-- DATA EXCERPTS follows --

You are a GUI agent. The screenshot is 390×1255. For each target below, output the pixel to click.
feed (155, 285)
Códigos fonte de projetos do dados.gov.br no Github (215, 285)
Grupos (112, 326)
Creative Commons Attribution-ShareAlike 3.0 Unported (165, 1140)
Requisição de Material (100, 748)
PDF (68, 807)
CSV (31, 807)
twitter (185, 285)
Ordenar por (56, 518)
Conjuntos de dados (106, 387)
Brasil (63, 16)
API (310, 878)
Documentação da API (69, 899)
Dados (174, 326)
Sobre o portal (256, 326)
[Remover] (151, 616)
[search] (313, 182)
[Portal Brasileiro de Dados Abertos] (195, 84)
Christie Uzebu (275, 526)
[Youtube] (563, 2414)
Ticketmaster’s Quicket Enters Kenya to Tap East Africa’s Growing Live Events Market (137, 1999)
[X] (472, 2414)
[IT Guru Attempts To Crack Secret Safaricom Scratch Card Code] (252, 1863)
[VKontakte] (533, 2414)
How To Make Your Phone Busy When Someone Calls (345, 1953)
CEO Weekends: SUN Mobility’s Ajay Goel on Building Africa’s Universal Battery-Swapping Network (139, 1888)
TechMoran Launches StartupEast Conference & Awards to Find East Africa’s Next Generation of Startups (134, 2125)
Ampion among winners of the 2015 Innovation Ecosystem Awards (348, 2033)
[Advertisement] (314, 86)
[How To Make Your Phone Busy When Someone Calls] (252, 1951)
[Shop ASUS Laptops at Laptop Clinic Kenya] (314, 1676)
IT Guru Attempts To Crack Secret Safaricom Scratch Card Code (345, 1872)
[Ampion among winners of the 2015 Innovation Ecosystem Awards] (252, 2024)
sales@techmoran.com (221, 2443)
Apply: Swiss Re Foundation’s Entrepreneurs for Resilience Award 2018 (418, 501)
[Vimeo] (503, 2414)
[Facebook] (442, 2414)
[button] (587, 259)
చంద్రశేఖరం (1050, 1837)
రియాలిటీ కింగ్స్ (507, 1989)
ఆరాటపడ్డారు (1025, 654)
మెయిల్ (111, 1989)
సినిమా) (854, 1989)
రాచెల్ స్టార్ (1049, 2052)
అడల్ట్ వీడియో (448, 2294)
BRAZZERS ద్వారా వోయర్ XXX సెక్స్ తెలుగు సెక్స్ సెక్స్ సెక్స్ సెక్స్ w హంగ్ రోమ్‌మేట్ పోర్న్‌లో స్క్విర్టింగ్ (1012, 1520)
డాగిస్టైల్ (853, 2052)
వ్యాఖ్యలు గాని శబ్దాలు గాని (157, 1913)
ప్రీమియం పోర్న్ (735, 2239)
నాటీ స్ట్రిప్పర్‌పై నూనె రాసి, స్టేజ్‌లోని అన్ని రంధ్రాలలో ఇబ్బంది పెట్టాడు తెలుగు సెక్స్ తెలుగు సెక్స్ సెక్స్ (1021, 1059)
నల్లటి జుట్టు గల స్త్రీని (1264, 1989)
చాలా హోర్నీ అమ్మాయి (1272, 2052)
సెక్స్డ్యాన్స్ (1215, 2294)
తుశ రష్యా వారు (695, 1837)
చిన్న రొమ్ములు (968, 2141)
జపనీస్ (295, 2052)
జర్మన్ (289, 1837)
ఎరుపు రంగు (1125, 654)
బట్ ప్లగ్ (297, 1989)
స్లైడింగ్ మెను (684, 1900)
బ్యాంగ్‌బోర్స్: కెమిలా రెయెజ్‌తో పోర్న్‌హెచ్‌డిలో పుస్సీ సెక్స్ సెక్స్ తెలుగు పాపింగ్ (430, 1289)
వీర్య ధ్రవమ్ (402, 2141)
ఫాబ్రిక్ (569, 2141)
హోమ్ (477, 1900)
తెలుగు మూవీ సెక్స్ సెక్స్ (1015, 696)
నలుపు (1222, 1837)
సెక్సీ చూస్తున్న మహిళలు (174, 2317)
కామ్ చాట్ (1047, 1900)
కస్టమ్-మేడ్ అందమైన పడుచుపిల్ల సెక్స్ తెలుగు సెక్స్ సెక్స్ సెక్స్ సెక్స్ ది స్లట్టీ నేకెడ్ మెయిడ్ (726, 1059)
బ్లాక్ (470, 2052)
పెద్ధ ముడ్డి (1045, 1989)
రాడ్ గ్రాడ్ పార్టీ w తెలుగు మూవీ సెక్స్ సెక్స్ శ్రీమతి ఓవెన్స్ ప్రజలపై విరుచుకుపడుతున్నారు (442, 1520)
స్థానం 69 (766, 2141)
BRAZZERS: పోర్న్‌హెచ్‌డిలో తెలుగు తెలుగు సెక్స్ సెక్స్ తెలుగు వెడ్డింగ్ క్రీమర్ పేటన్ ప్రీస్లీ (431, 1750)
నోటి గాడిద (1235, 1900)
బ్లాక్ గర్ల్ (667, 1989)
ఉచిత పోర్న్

-- DATA EXCERPTS concluded --

**ABOUT THIS EXERCISE:** Filter the material above down to the lines that hold the word "Awards".

**WORKED SOLUTION:**
TechMoran Launches StartupEast Conference & Awards to Find East Africa’s Next Generation of Startups (134, 2125)
Ampion among winners of the 2015 Innovation Ecosystem Awards (348, 2033)
[Ampion among winners of the 2015 Innovation Ecosystem Awards] (252, 2024)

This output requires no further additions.